--- Task to carry out ---
Give every line from the entries that contains "size".

___ Supplied information

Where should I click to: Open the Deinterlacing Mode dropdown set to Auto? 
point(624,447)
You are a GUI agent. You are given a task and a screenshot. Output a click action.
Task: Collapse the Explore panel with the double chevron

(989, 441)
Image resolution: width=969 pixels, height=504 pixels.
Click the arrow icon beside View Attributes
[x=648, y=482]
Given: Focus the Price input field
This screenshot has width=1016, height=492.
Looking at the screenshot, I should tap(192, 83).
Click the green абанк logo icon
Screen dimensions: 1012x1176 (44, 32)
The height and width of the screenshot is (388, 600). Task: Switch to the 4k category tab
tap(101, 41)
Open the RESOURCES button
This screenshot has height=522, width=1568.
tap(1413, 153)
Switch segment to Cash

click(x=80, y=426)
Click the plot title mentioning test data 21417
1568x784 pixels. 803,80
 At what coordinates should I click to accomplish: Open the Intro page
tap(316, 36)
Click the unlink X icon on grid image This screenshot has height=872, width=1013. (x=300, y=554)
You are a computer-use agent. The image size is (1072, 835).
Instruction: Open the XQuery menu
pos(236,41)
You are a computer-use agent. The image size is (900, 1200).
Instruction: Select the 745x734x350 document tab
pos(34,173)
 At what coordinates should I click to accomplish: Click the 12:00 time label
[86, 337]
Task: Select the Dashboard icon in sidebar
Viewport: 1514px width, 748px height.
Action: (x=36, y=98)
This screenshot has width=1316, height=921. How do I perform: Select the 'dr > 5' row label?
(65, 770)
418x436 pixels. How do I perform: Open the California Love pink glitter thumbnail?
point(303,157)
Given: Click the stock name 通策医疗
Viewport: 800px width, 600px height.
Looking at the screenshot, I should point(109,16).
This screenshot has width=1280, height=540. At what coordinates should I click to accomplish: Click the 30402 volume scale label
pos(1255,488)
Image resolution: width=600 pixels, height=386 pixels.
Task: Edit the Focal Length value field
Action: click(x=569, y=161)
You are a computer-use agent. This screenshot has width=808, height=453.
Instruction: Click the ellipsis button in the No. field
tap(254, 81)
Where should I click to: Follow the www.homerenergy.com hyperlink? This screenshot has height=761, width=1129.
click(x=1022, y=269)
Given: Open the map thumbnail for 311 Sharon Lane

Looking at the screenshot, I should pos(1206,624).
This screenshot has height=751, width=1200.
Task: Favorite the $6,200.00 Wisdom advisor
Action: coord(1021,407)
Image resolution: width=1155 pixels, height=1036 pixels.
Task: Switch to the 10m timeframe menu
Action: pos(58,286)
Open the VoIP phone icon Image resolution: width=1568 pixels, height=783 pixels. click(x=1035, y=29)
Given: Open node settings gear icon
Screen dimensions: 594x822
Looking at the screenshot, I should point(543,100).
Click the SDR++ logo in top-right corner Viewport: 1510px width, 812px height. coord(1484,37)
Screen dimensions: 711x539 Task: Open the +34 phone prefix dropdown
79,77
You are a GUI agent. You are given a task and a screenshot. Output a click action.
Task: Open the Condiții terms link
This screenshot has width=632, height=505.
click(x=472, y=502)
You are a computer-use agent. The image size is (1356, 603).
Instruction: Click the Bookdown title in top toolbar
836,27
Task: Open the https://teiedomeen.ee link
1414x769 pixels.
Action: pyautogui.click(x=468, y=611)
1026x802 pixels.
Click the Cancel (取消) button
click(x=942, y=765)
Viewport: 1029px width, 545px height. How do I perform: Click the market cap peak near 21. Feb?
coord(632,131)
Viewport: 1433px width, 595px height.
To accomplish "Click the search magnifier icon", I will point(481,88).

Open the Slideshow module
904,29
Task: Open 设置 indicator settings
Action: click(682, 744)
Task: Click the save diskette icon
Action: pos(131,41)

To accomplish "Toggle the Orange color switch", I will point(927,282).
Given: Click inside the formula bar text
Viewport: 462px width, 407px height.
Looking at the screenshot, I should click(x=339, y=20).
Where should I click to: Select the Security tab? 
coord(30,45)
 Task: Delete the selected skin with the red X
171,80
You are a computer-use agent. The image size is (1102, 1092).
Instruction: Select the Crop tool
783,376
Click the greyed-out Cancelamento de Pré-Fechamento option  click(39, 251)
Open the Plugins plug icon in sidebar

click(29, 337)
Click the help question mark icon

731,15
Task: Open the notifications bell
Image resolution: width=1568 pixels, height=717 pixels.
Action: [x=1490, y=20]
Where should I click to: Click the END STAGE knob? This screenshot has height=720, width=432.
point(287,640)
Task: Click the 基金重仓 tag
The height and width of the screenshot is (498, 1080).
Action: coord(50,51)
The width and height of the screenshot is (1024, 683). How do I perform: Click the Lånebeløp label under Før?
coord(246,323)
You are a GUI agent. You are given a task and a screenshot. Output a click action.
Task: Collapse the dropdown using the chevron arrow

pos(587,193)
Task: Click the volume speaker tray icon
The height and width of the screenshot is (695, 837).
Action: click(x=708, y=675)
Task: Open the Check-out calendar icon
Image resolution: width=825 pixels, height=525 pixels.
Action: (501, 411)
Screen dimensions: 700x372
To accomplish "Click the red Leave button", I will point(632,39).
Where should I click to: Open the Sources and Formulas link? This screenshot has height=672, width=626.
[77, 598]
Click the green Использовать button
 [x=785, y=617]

______

--- Worked solution ---
You are a computer-use agent. The image size is (1072, 835).
You are a computer-use agent. The image size is (900, 1200).
You are a computer-use agent. The image size is (1356, 603).
You are a computer-use agent. The image size is (1102, 1092).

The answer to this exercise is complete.